BEGIN
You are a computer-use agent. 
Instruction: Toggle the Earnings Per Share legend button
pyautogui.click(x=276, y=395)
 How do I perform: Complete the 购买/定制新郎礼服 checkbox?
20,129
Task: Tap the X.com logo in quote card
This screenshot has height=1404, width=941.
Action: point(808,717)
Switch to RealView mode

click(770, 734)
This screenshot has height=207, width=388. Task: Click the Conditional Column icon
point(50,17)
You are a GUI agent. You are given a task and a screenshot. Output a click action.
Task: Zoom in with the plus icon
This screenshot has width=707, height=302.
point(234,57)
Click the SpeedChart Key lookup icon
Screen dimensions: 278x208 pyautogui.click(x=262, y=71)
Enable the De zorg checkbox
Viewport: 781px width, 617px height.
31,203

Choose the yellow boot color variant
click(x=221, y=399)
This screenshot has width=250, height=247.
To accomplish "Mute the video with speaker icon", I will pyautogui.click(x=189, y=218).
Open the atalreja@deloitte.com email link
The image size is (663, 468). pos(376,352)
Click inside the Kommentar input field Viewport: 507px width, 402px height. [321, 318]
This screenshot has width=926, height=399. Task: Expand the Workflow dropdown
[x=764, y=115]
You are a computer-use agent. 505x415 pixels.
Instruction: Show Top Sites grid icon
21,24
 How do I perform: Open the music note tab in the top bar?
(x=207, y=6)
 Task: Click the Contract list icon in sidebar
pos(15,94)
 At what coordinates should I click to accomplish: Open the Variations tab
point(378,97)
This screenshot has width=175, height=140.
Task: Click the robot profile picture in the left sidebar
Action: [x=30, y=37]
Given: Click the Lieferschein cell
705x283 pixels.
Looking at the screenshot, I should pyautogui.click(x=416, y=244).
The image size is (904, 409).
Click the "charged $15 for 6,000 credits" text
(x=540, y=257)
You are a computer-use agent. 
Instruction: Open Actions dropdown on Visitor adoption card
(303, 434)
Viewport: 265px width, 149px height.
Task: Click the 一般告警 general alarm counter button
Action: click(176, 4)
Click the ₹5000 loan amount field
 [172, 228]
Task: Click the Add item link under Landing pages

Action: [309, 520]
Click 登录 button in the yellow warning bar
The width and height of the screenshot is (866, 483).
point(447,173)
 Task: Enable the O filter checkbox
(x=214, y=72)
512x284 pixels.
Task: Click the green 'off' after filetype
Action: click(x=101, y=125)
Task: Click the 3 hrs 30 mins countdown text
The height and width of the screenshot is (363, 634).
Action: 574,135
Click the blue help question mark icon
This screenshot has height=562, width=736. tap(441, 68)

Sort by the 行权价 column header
END
Please set down all the data word for word.

◆ ANSWER BOX
You are a computer-use agent. 
Instruction: Toggle the Earnings Per Share legend button
pyautogui.click(x=276, y=395)
 How do I perform: Complete the 购买/定制新郎礼服 checkbox?
20,129
Task: Tap the X.com logo in quote card
This screenshot has height=1404, width=941.
Action: point(808,717)
Switch to RealView mode

click(770, 734)
This screenshot has height=207, width=388. Task: Click the Conditional Column icon
point(50,17)
You are a GUI agent. You are given a task and a screenshot. Output a click action.
Task: Zoom in with the plus icon
This screenshot has width=707, height=302.
point(234,57)
Click the SpeedChart Key lookup icon
Screen dimensions: 278x208 pyautogui.click(x=262, y=71)
Enable the De zorg checkbox
Viewport: 781px width, 617px height.
31,203

Choose the yellow boot color variant
click(x=221, y=399)
This screenshot has width=250, height=247.
To accomplish "Mute the video with speaker icon", I will pyautogui.click(x=189, y=218).
Open the atalreja@deloitte.com email link
The image size is (663, 468). pos(376,352)
Click inside the Kommentar input field Viewport: 507px width, 402px height. [321, 318]
This screenshot has width=926, height=399. Task: Expand the Workflow dropdown
[x=764, y=115]
You are a computer-use agent. 505x415 pixels.
Instruction: Show Top Sites grid icon
21,24
 How do I perform: Open the music note tab in the top bar?
(x=207, y=6)
 Task: Click the Contract list icon in sidebar
pos(15,94)
 At what coordinates should I click to accomplish: Open the Variations tab
point(378,97)
This screenshot has width=175, height=140.
Task: Click the robot profile picture in the left sidebar
Action: [x=30, y=37]
Given: Click the Lieferschein cell
705x283 pixels.
Looking at the screenshot, I should pyautogui.click(x=416, y=244).
The image size is (904, 409).
Click the "charged $15 for 6,000 credits" text
(x=540, y=257)
You are a computer-use agent. 
Instruction: Open Actions dropdown on Visitor adoption card
(303, 434)
Viewport: 265px width, 149px height.
Task: Click the 一般告警 general alarm counter button
Action: click(176, 4)
Click the ₹5000 loan amount field
 [172, 228]
Task: Click the Add item link under Landing pages

Action: [309, 520]
Click 登录 button in the yellow warning bar
The width and height of the screenshot is (866, 483).
point(447,173)
 Task: Enable the O filter checkbox
(x=214, y=72)
512x284 pixels.
Task: Click the green 'off' after filetype
Action: click(x=101, y=125)
Task: Click the 3 hrs 30 mins countdown text
The height and width of the screenshot is (363, 634).
Action: 574,135
Click the blue help question mark icon
This screenshot has height=562, width=736. tap(441, 68)

Sort by the 行权价 column header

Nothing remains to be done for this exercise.